I am wondering whether information on bounding boxes / coordinates of the various bits of text could be helpful to the model eg " label_X is generally located in the top left of the pdf. "

My question is, does the model automatically see x0 x1 y1 y1 information and take it into account. Or do I need to do something to help the model know bbox/coords are important features.

To give you a bit more context:

My custom loader adds coordinates to variable "text_data" created by extracting the bounding box coordinates and text for each block and are then added to "blocks"

# code to read the stream of pdfs

        for page_num in range(len(doc)):
                    page = doc.load_page(page_num)  # Load each page
                    blocks = page.get_text("blocks")  # Get text blocks
                    text_data = []  # List to store text data with coordinates
                    full_text = ""  # String to store concatenated text
                    for b in blocks:
                        # Extract the bounding box coordinates and text
                        x0, y0, x1, y1, text = b[:5]
                        text_data.append({"x0": x0, "y0": y0, "x1": x1, "y1": y1, "text": text})
                        full_text += text + " "  # Concatenate text blocks
                    # Yield a dictionary for each page with 'text' and 'meta'
                    yield {"text": full_text.strip(), "meta": {"source": str(pdf_file), "page_number": page_num, "layout_id": layout_id}, "blocks": text_data}

the resulting jsonl used for annotation looks like:

"blocks": [{"x0": 142.492, "y0": 794.2093984, "x1": 314.1191055999999, "y1": 808.5211984, "text": "great crested newt"}

After annotation, blocks is in the jsonl, but it is not obvious to me how the model 'sees' x0 etc.

The labels in "spans" include reference to tokens (?and I think characters?) - but not the coordinates.

  "spans": [
    {
      "start": 28,
      "end": 32,
      "token_start": 7,
      "token_end": 7,
      "label": "SSSI"
    },

So to recap:
does the model automatically take account of the coordinates or do I need to do something to make that happen?

Thank you once again for this very helpful forum.

Hiya

It was a busy weekend with lots of questions, so I just want to check if you had missed I'd added a new question to this thread?

Not being impatient, just checking.

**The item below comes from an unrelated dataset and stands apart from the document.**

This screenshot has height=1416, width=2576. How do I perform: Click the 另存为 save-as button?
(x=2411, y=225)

Hopefully, you know I love your forum and think you do a great job!

Hi @alphie!

It's great to hear that you've managed to extract text consistently from the different layouts.

Regarding your question about coordinates and NER:

By default, the spaCy NER model does not automatically take into account information other than text spans.
To leverage this information, you would need to explicitly incorporate it into your training data and model input in production. You would need to find they best way to embed the spatial information and implement a custom model architecture capable of processing spatial information as a feature.

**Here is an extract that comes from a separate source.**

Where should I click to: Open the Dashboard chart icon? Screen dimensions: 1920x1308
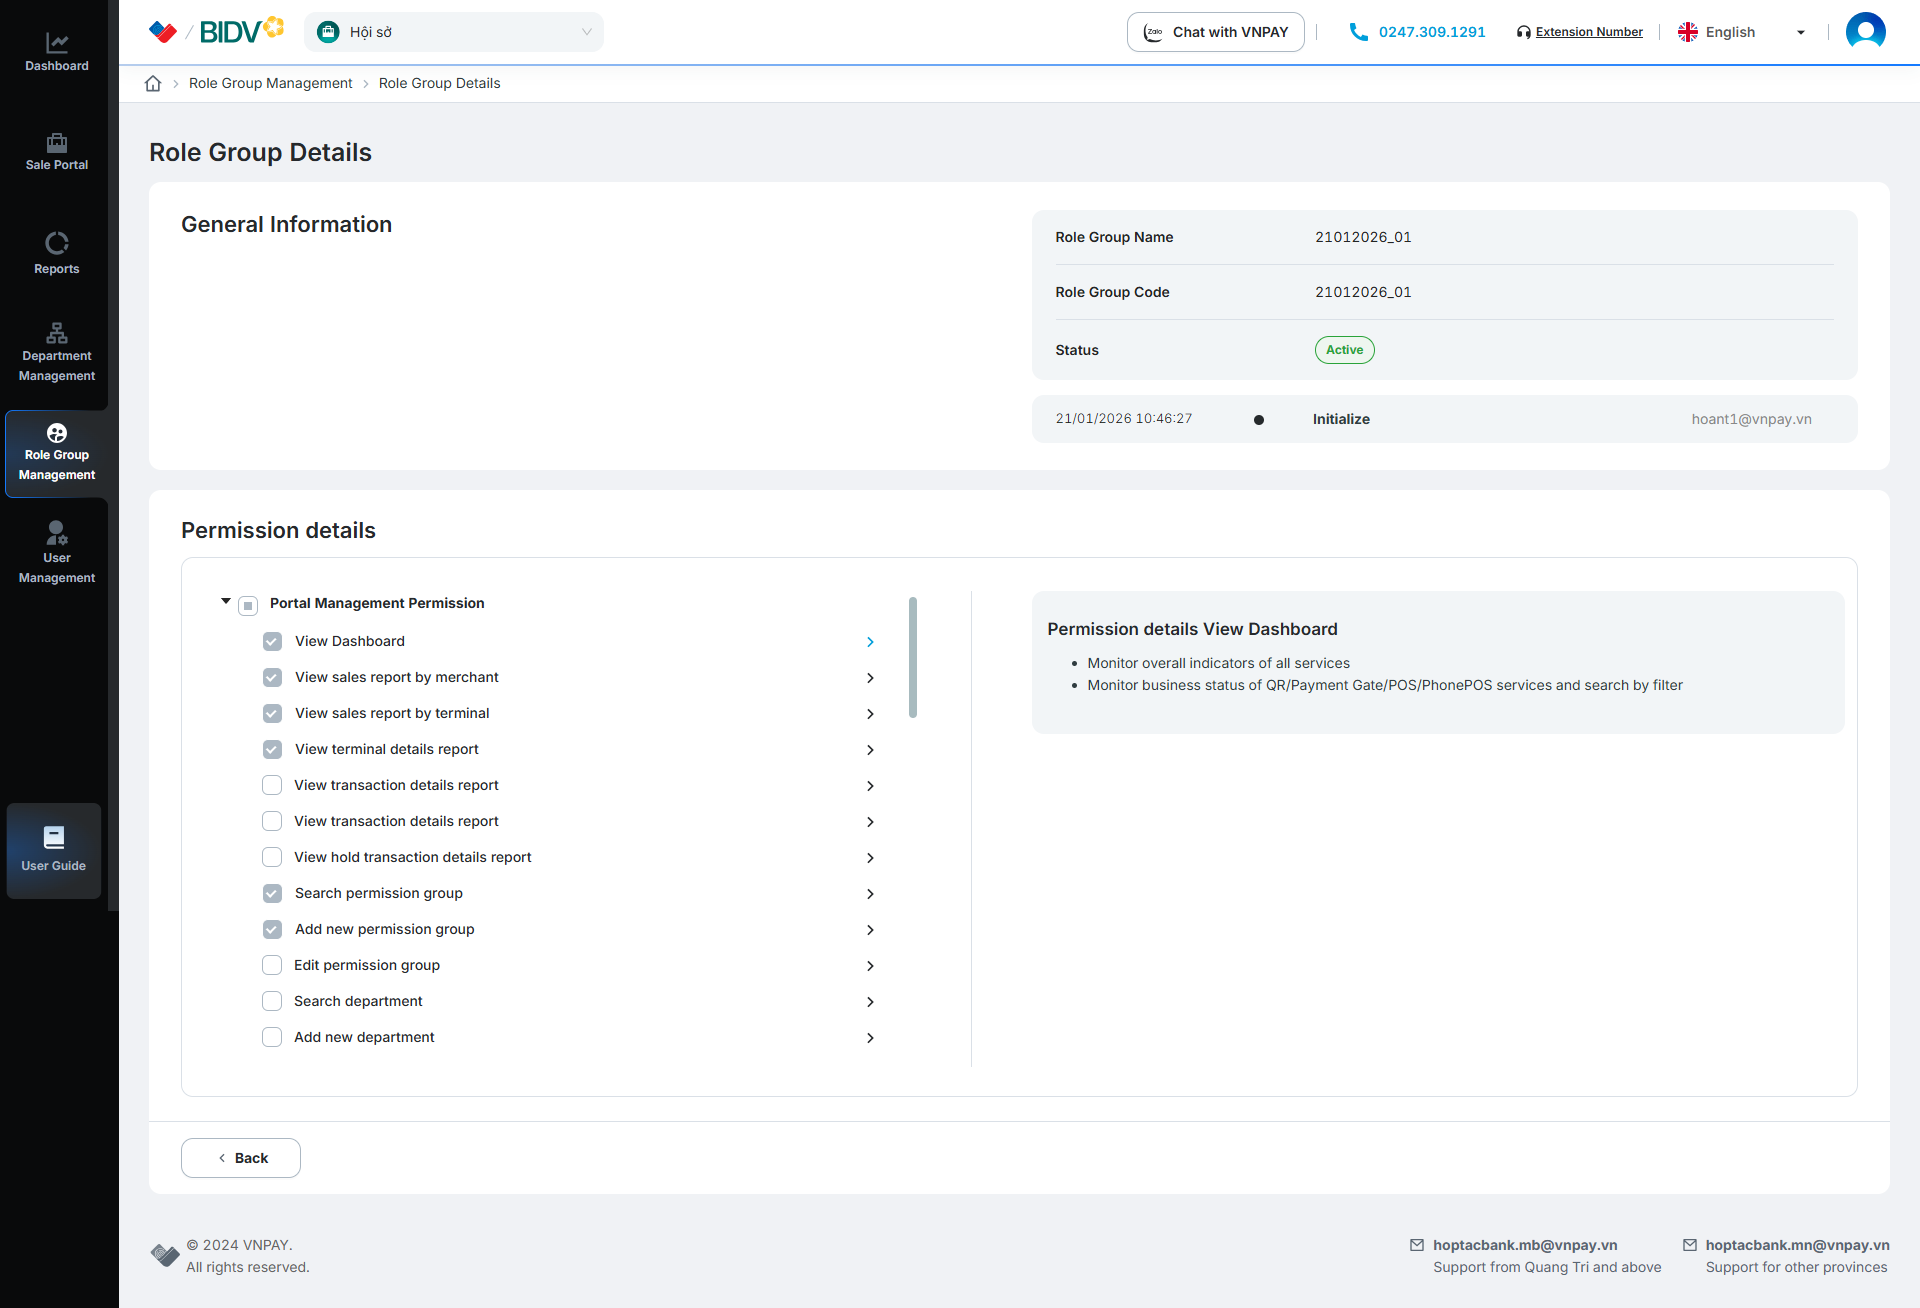click(57, 43)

One possible experiment you could do with the default spaCy NER transformer architecture is to express coordinates in natural language (maybe even using descriptors such as bottom-left etc.), concatenate with the span text and try using that. I'm not really sure though if that would make a difference, plus I imagine it would be hard to obtain such spacial descriptors in production i.e. on unseen, test data. Note, that it needs to be a transformer because CNN doesn't have big enough context window to take such additional information into account.

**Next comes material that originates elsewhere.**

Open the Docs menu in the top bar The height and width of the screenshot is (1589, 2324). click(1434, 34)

Ideally though, you can tweak your text extraction function to make sure the entities are placed within their context or try to extract them with rules as adding the spatial information may increase model complexity and will likely require more training data overall.

Thank you Magdaaniol - I now know that will be quite difficult to do what I imagined! (learning all the time!). But your answer has given me another idea: the transformer might be worth trying anyway for the larger context. Thanks also for the reminder that more complexity means more training data, something I hadn't fully appreciated.